Highlighting their own success, and with good reason, Microsoft announced that it is now focusing on securing the computer users themselves from their own bad habits, which are now what lead to more security breaches than do the actual computer “hacking methods” most people believe cyber attacks really are.
These new types of attacks that target users as opposed to the machines themselves are called social engineering attacks, which work by exploiting the user’s trust, getting them to voluntarily hand over personal information in one way or another.
“We’re hardening the browser and the operating system, so it pushes attacks onto the user.

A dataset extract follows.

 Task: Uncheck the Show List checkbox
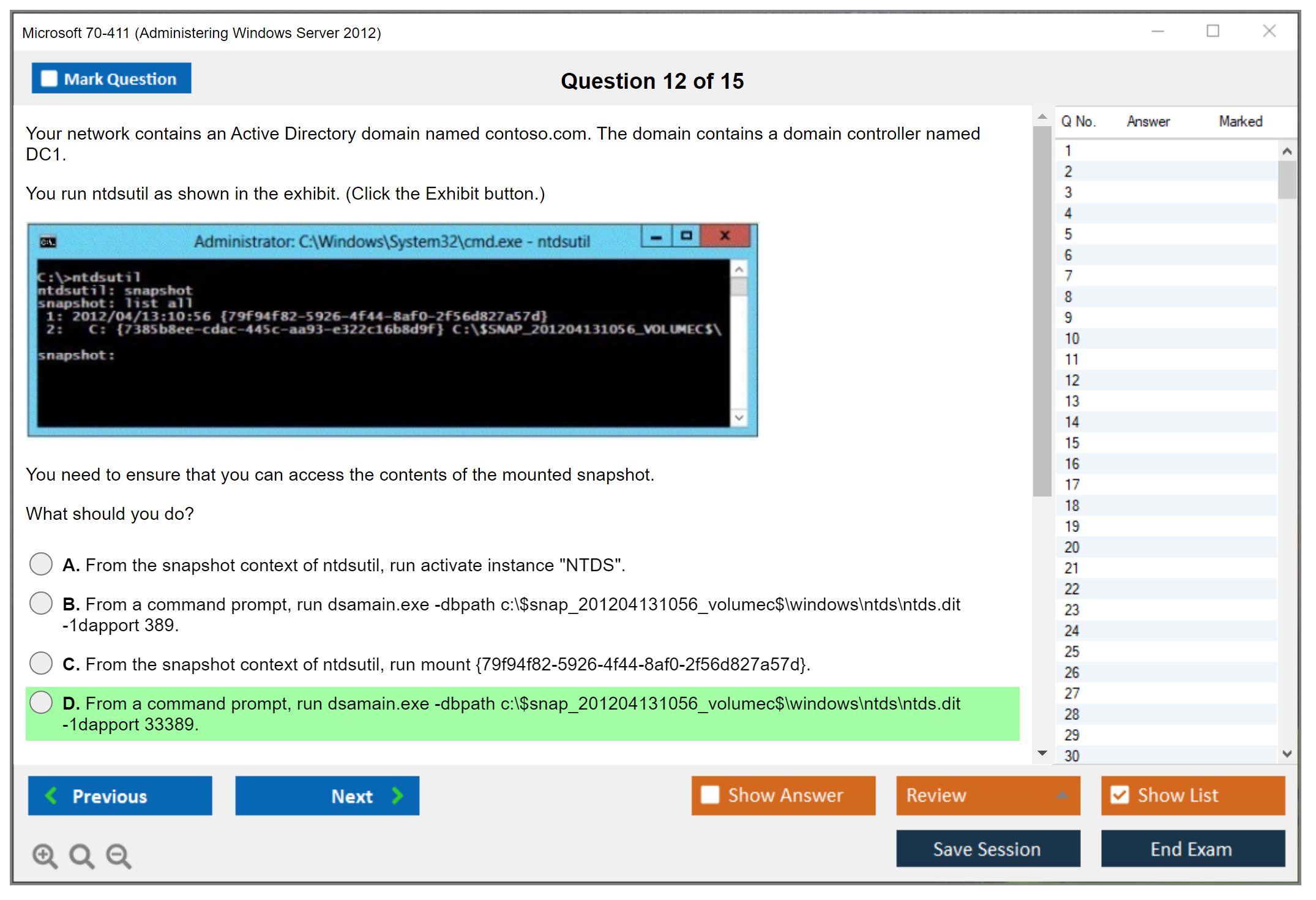tap(1120, 795)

You can’t resolve social engineering through a patch,” said Jeb Haber, principal program manager lead for Smartscreen Internet Explorer at Microsoft.
“The easiest way to infect a computer is to ask the user to do it… Socially engineered attacks take advantage of a user’s trust by convincing them to take an action that compromises their computer and/or data,” Haber said.
Either through fake websites that looks just like the real thing that steals your information (and gives you a virus to download disguised as the latest cool program), or simply dropping malware-infected USB drives around an organization’s facilities in hopes of employees picking them up and plugging them into their work computers (which was shown to be what about 60% of government employees fell victim to in a Homeland Security study), these methods have proven to be most effective at exploiting human behavior and trust.
The way that Microsoft is tackling these social engineering traps is by making it simple and effortless to run a quick background check on programs that users are about to download, launch, or which websites they enter their information into. One of these social engineering safeguards that has been around for a while is when some users receive a message from the browser or the search engine that a website a user is about to visit is fake or contains malware. But the latest, and most effective method that Microsoft revealed is in its latest upgrade in the Internet Explorer 9 browser.
“Users today are often conditioned to ignore the generic warnings that are shown for every download, such as: ‘This file type can harm your computer. Are you sure you want to run this file?’ This same warning is presented whether the file is an extremely common program or a piece of malware created literally minutes ago,” Haber said.
This new feature is called “application reputation,” and its job is to replace the old, generic warning that users get when they try to launch a program they downloaded from the web. The old warning popped up any time a downloaded program was about to be launched, no matter how well-known it was. The new feature will quickly scan the program to see if other people have downloaded it without issue, or whether it is an unknown program that could potentially be a virus.
In the weeks since this new feature has been rolled out, it has already proven to be extremely effective as it prevented 96% of users from opening files that would normally have infected their systems. Seeing as how much of an advance this is for Internet security, especially for not-too-security-savvy Internet users, this type of program background check should be used in other browsers as well. For now, it might be a good idea to check out Internet Explorer 9 and perhaps use this feature when you plan on downloading files and programs off the web.